Franceschini N, et al. - In postmenopausal African American women, who are at high risk for these outcomes, researchers investigated the association of high-risk APOL1 genotypes with cardiovascular disease and stroke. They observed that status as a carrier of a high-risk APOL1 genotype was related to hospitalization for heart failure with preserved ejection fraction (HFpEF), partly accounted for by baseline kidney function.

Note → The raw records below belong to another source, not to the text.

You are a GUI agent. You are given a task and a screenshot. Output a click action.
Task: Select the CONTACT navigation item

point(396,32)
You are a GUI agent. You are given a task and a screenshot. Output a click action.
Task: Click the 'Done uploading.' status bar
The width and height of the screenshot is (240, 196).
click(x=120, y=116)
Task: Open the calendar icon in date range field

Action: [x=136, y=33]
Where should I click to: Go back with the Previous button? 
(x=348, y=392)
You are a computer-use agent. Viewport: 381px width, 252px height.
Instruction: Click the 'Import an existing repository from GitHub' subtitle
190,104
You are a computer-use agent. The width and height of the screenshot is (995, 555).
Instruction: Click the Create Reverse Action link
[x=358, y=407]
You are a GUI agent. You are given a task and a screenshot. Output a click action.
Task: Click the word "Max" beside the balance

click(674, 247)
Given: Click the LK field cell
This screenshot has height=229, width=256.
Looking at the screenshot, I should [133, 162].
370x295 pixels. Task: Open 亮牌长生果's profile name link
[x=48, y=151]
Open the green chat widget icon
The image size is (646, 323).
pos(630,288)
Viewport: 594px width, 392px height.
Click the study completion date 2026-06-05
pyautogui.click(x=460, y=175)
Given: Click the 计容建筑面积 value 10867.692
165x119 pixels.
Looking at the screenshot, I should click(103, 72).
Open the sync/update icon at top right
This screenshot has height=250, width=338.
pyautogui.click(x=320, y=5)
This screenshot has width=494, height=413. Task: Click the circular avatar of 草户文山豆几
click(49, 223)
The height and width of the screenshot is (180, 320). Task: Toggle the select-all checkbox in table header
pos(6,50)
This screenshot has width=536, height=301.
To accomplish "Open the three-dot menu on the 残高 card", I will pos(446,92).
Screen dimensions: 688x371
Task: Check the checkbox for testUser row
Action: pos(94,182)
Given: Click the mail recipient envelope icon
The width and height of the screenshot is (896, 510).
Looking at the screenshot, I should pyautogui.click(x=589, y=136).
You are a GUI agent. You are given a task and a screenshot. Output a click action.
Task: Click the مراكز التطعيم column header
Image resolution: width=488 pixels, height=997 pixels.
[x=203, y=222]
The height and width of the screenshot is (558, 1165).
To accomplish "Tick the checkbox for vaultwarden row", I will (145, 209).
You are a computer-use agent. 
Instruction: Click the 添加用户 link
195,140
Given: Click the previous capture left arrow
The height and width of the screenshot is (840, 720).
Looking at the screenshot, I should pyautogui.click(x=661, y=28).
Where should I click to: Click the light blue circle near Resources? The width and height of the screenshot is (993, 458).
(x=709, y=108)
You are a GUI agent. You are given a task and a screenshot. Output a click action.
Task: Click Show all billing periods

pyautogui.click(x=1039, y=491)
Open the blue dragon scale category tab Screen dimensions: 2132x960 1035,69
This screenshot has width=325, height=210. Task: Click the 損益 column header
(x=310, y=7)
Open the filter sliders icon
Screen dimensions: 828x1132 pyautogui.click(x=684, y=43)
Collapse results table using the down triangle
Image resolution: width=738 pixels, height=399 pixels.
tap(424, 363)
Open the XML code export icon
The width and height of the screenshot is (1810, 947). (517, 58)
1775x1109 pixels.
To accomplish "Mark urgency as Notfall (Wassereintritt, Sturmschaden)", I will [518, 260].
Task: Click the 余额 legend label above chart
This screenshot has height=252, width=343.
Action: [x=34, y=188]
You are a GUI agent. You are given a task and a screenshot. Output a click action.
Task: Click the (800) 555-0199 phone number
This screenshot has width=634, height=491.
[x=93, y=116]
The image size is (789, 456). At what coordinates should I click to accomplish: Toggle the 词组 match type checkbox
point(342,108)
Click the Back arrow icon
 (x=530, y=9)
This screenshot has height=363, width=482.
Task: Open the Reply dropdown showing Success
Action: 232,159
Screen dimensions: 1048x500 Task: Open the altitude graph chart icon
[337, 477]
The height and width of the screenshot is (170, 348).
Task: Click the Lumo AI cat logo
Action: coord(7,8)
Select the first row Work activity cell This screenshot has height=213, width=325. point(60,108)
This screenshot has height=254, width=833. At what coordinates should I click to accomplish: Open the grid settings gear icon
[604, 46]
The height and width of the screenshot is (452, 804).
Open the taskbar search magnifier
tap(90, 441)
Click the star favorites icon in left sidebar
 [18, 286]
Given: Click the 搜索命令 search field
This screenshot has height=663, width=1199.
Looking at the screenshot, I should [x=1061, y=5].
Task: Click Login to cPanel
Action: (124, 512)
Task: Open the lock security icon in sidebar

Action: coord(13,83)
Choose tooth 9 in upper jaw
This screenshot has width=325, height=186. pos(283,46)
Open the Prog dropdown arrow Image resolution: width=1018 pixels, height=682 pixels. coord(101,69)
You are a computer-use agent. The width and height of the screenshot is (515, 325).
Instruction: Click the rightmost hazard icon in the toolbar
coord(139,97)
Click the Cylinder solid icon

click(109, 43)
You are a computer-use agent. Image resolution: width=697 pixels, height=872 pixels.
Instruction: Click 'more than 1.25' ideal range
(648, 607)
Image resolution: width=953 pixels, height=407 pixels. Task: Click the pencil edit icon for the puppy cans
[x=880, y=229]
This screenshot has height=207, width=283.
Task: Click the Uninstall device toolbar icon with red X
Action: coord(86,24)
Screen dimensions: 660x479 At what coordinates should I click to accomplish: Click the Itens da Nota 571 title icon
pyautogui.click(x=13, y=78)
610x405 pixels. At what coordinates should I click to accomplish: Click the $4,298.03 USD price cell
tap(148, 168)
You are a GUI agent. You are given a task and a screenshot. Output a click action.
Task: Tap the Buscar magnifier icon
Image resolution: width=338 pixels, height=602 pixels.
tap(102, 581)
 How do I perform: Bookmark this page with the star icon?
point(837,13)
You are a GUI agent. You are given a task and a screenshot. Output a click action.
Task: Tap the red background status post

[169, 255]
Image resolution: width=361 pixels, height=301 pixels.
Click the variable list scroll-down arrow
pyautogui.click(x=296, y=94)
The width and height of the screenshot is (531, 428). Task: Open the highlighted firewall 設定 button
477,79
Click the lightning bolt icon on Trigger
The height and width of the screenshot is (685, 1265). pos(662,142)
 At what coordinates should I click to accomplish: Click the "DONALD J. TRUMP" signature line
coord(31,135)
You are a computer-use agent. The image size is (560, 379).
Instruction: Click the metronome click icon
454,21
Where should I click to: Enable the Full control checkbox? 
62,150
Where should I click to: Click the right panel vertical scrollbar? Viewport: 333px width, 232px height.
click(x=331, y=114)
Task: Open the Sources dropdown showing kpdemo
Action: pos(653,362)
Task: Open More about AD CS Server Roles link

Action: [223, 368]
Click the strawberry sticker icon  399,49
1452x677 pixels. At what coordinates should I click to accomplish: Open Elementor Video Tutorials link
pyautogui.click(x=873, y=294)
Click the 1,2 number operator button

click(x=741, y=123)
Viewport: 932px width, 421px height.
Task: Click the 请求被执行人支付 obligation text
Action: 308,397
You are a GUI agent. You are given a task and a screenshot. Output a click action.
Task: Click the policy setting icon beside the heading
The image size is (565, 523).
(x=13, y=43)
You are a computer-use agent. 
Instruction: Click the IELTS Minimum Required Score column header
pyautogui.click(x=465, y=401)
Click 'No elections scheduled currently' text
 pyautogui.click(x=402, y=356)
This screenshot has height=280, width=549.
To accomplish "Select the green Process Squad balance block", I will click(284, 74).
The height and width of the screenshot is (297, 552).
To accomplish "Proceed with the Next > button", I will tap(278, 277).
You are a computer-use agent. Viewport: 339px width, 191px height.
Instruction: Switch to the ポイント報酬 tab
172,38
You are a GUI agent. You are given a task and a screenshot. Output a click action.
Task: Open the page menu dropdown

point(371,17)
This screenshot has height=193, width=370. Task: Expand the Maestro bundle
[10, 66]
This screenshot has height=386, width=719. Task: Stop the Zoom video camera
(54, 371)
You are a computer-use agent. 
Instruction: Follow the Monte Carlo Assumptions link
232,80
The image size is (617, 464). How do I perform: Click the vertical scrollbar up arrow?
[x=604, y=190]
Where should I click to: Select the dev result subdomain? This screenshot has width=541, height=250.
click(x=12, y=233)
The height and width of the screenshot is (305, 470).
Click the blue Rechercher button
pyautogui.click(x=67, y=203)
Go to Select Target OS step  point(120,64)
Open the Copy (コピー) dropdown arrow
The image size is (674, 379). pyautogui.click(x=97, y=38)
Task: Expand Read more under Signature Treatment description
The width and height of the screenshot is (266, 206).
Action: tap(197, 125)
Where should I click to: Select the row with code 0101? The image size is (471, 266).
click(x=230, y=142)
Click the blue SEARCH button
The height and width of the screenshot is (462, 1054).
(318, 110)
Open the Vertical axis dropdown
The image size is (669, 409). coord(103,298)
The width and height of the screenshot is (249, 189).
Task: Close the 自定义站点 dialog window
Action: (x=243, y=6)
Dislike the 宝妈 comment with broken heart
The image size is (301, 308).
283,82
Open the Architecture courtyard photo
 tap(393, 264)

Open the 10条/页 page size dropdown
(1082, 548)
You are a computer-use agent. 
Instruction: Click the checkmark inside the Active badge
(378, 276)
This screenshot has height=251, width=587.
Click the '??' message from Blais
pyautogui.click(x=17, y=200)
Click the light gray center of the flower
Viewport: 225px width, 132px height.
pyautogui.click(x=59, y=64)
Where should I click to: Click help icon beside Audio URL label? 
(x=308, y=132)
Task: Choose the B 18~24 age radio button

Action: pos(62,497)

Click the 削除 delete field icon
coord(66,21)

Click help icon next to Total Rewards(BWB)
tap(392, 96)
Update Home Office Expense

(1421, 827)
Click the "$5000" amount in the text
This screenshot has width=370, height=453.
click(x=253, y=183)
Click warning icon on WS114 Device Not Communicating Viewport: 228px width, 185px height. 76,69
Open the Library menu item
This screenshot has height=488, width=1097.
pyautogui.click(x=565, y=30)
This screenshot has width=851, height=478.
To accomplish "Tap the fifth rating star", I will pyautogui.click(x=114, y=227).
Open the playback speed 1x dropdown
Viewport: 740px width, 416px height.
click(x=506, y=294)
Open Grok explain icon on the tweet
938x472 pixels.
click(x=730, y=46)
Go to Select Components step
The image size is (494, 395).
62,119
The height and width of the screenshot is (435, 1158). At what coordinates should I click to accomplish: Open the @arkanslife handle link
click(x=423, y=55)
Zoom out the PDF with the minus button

In postmenopausal African American women, no association of high-risk APOL1 genotypes with coronary heart disease, stroke, or mortality, was observed.

Methods

• Participants were 11,137 African American women participants who had a clinical event from enrollment to June 2014 in the Women's Health Initiative, a prospective cohort that enrolled 161,838 postmenopausal women into clinical trials and an observational study between 1993 and 1998.
• From January 2017 to August 2017, researchers completed data analyses.
• From whole-exome sequencing, the variants of APOL1 were genotyped or imputed.
• Incident coronary heart disease, stroke and heart failure subtypes, and overall and cause-specific mortality adjudicated from hospital records and death certificates were assessed.
• They determined estimated incidence rates for each outcome and hazard ratios (HR) and 95% CIs for the associations of APOL1 groups with outcomes.

Results

• According to data, the mean (SD) age of participants was 61.7 (7.1) years.
• Findings showed higher prevalence of hypertension, use of cholesterol-lowering medications, and reduced estimated glomerular filtration rate (eGFR) among carriers of high-risk APOL1 variants (n=1,370; 12.3%).
• After a mean (SD) of 11.0 (3.6) years, they found that carriers of high-risk APOL1 variants vs low-risk carriers demonstrated a higher incidence of hospitalized heart failure with preserved ejection fraction (HFpEF) but did not show differences for other outcomes.
• Carriers of high-risk APOL1 variants vs carriers of low-risk APOL1 variants were shown to have a significant 58% increased hazard of hospitalized HFpEF (HR, 1.58 [95% CI, 1.03-2.41]) in adjusted models.
• They reported a reduction in the association with HFpEF (HR=1.50 [95% CI, 0.98-2.30]) and it was no longer significant when adjusting for baseline eGFR.